**SELECTED EXTRACT:**
****************************************

For obvious reasons, of course, he did not cite Yugoslav law, which would compel him to be represented by a lawyer.
The propositions put forward by amici curiae Steven Key and Branislav Tapuskovic in a confidential submission fared much better with Milosevic.
He supported as “reasonable” their suggestion that he be released for a year so that he could improve his health and prepare for the rest of the trial.
However, it is not very probable that judges – after pressing for an early start to the trial and imposing a fast tempo to proceedings from the very beginning – will accept any prolonged recess in order to give a chance for the accused to recuperate.
Instead, the judges could not resist the temptation to seek a solution to the problems of the defendant’s real or imagined poor health by proposing a reduction of the prosecutor's case.
In response, Nice said the case had already been reduced to an "irreducible minimum", and any further reduction “would be simply unjust”, both from the point of view of public interest and the victims of crimes committed in former Yugoslavia.
On account of the fact that during this month alone more than ten working days have been lost, Nice warned that the trial chamber will have to provide “sufficient additional time” so that the prosecution could present its case in an appropriate manner.
Prosecution spokesperson Florence Hartmann said at the last week’s press-briefing that they do not want an “Al Capone solution”, that is, putting Milosevic behind bars by proving some minor crimes and giving up on the task of proving his overall responsibility for the atrocities during the three Balkan wars of the last decade.
None of the options considered by the judges seem particularly attractive:
First, imposing a lawyer on an uncooperative defendant; second, a “stand-by counsel” who would “lead” the accused through the proceedings but leave him free to speak in the courtroom; third, further reduction of the prosecution case; fourth; a prolonged recess for the accused to recuperate.
Before making their decision, the judges wish to have a complete picture of the current health of the defendant, and so last week they ordered two specialist examinations of Milosevic: by a cardiologist and a psychiatrist.
According to the trial chamber's order of November 13, 2002, both examinations were suggested by the chief medical officer at The Hague detention unit, Dr Paulus Falke.

****************************************

**GIVEN DATA:**
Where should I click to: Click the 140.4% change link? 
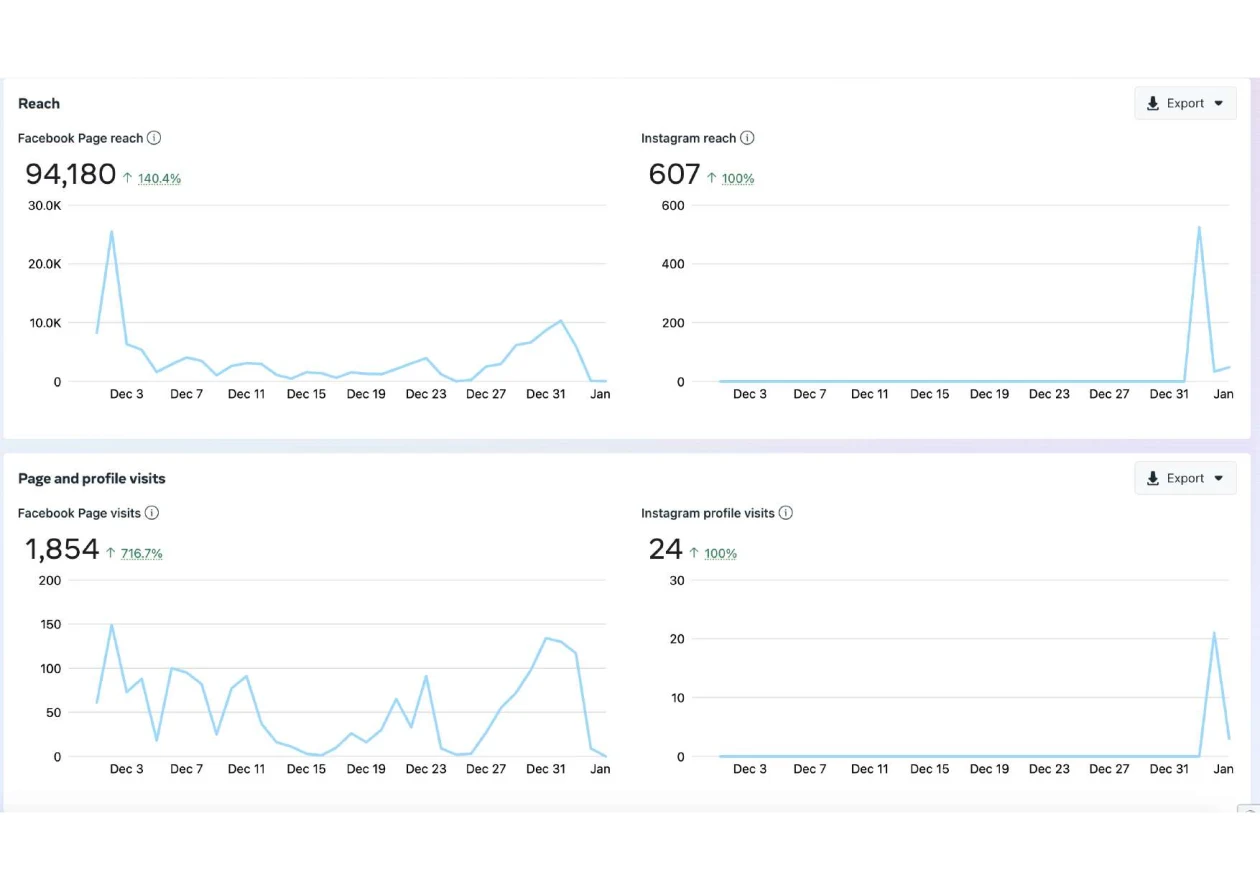coord(161,178)
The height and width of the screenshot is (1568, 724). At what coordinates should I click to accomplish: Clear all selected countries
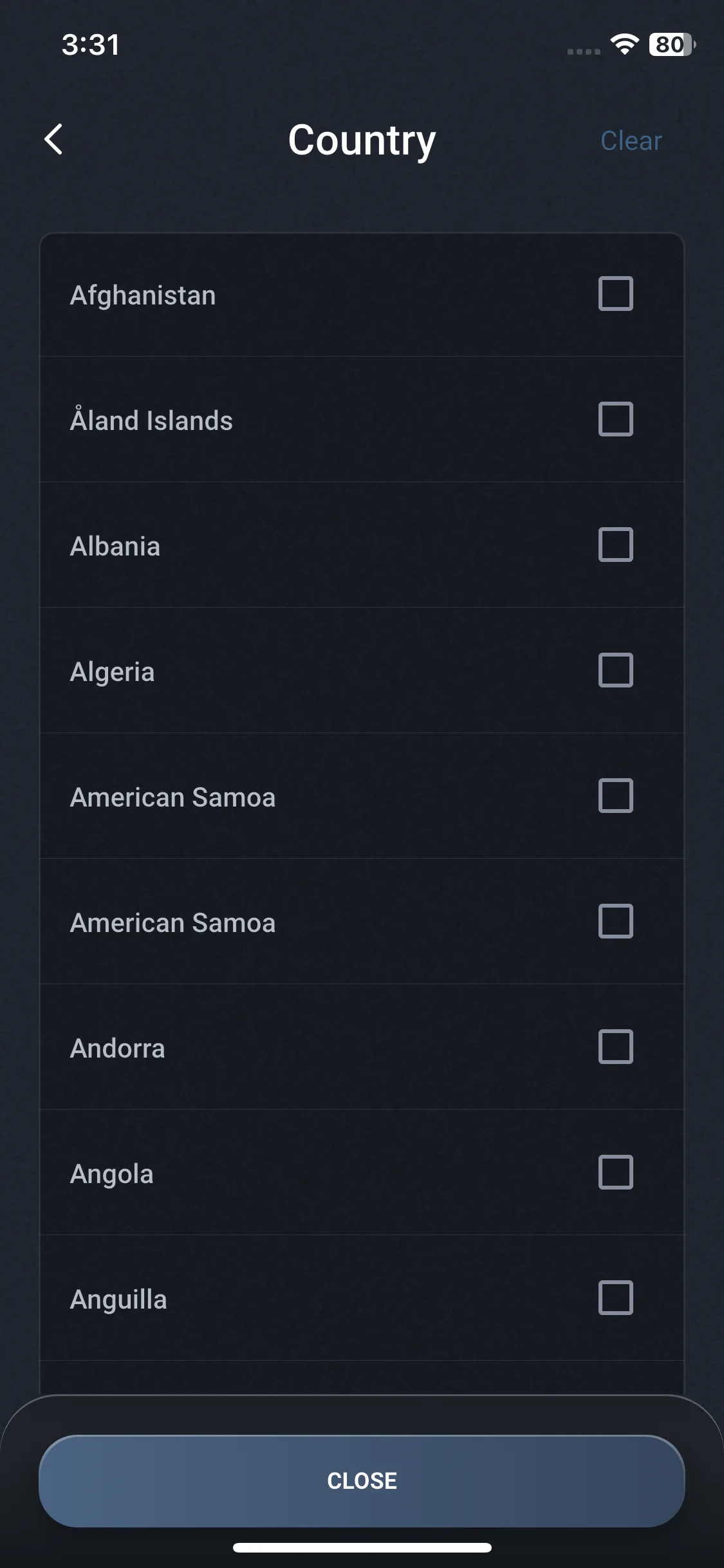631,141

****************************************

**PROBLEMS TO WORK ON:**
1. Using the report on the Milosevic trial, decide whether each statement agrees with it, answering yes or no and quoting the words that settle it: (a) Nice claimed the prosecution case had already been cut to an "irreducible minimum"; (b) the judges ordered three specialist examinations of Milosevic; (c) Milosevic described the amici curiae's proposal of a one-year release as "reasonable".
2. Carry on the report on the Milosevic trial, picking up after its final sentence.

**EXERCISE RESPONSES:**
1.
(a) Yes: "Nice said the case had already been reduced to an "irreducible minimum""
(b) No: "they ordered two specialist examinations of Milosevic: by a cardiologist and a psychiatrist"
(c) Yes: "He supported as “reasonable” their suggestion that he be released for a year"

2.
The cardiologist is requested to submit within seven days a report in writing about the causes of frequent exhaustion of the accused, as well as “a prognosis as to the defendant’s future health and his ability to attend court and stand trial”.
The psychiatrist was given twice that time to submit a written report "in the light of the comments made by Dr Falke in his report of November 12, 2002 as to the mental condition of the accused".
It is not clear what the judges may expect to find in the psychiatric report. Is it just an opinion on possible mental causes of frequent exhaustion, or a general assessment of mental status of the accused and his ability to follow the trial and take part in it?
Psychiatric examinations are not so rare in The Hague tribunal and so far about a dozen accused underwent such assessments.
However, they were always conducted at the request of defence lawyers who tried to prove their clients suffered from “post-traumatic stress” or that at the time of their alleged crimes their “accountability was diminished”.
This is the first case that the accused is ordered to have an examination by the trial chamber.
There is no doubt that Milosevic will interpret this initiative as yet more proof that The Hague is “after him”.
After calling the tribunal “a sophisticated concentration camp with gas chambers and crematory”, Mira Markovic probably will not miss a chance to give it a new name: The Hague Gulag.
Mirko Klarin is an IWPR senior editor in The Hague and the editor-in-chief of SENSE news agency.